### RECORD SET:
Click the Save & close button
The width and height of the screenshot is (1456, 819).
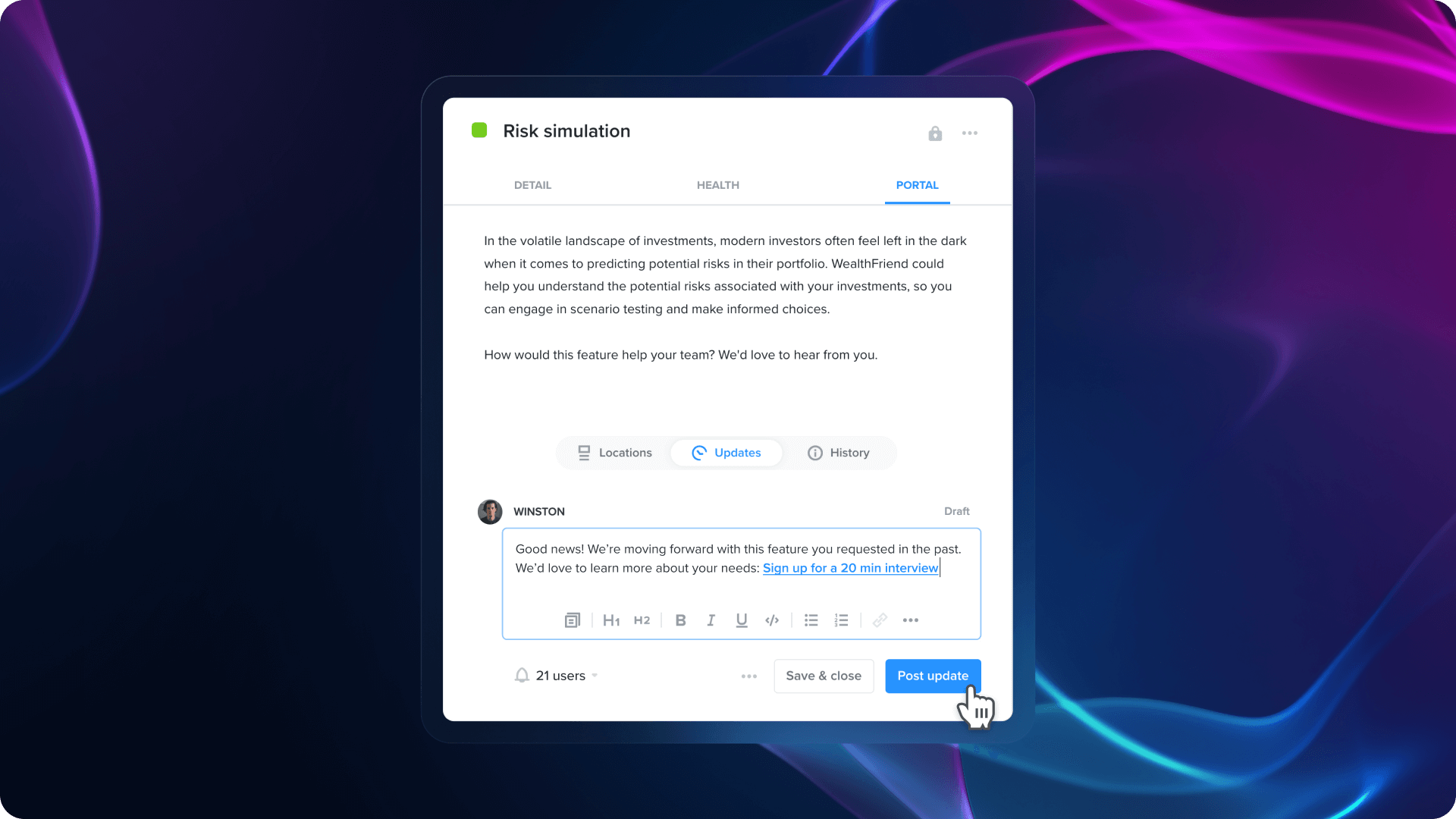coord(823,675)
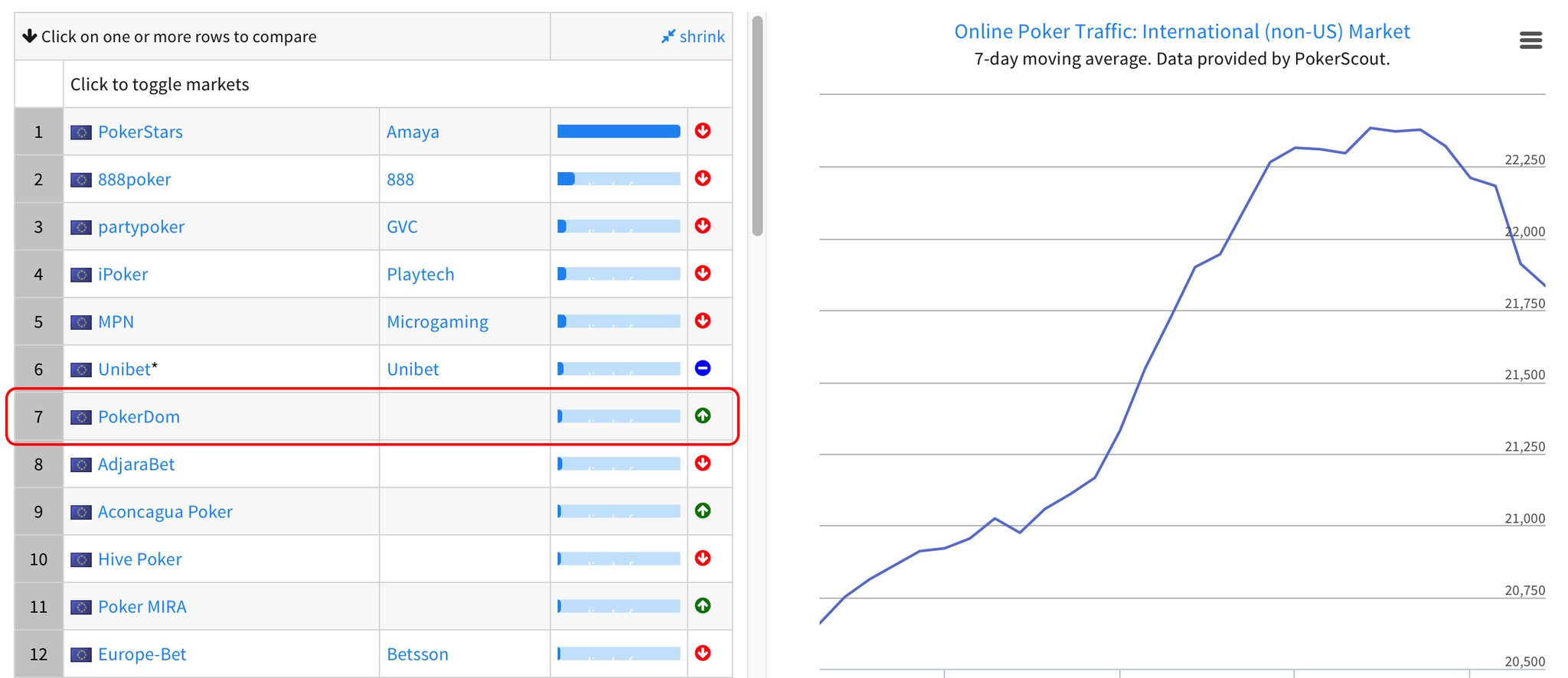Click the PokerStars traffic bar

[x=618, y=132]
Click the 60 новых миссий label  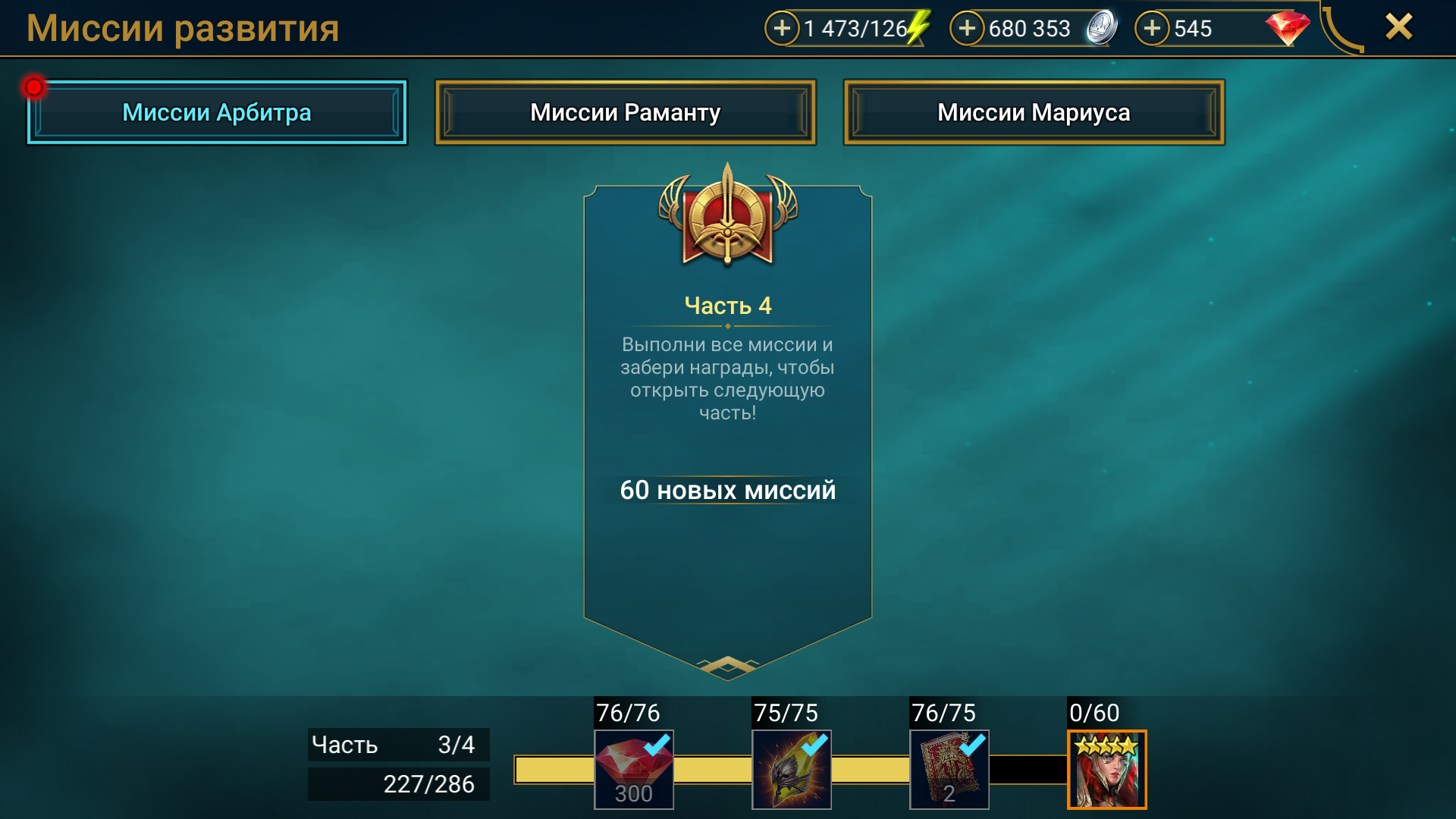click(728, 490)
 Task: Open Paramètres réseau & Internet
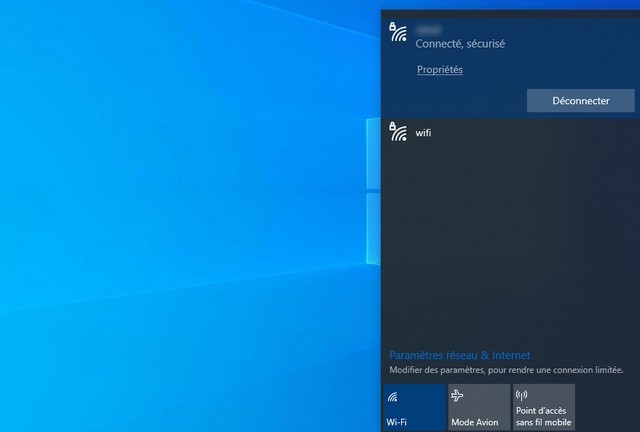point(459,355)
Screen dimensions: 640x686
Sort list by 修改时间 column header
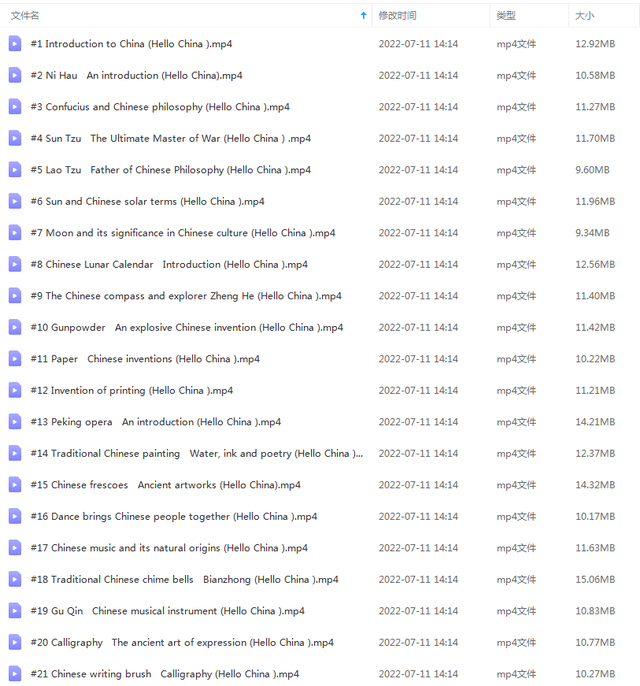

### WHAT IS NEEDED:
Skip the pictures. Please copy exactly the lines from the one with "Task: Open Paramètres réseau & Internet" through the final line of the material above, both ends included.

### RESPONSE:
 Task: Open Paramètres réseau & Internet
point(459,355)
Screen dimensions: 640x686
Sort list by 修改时间 column header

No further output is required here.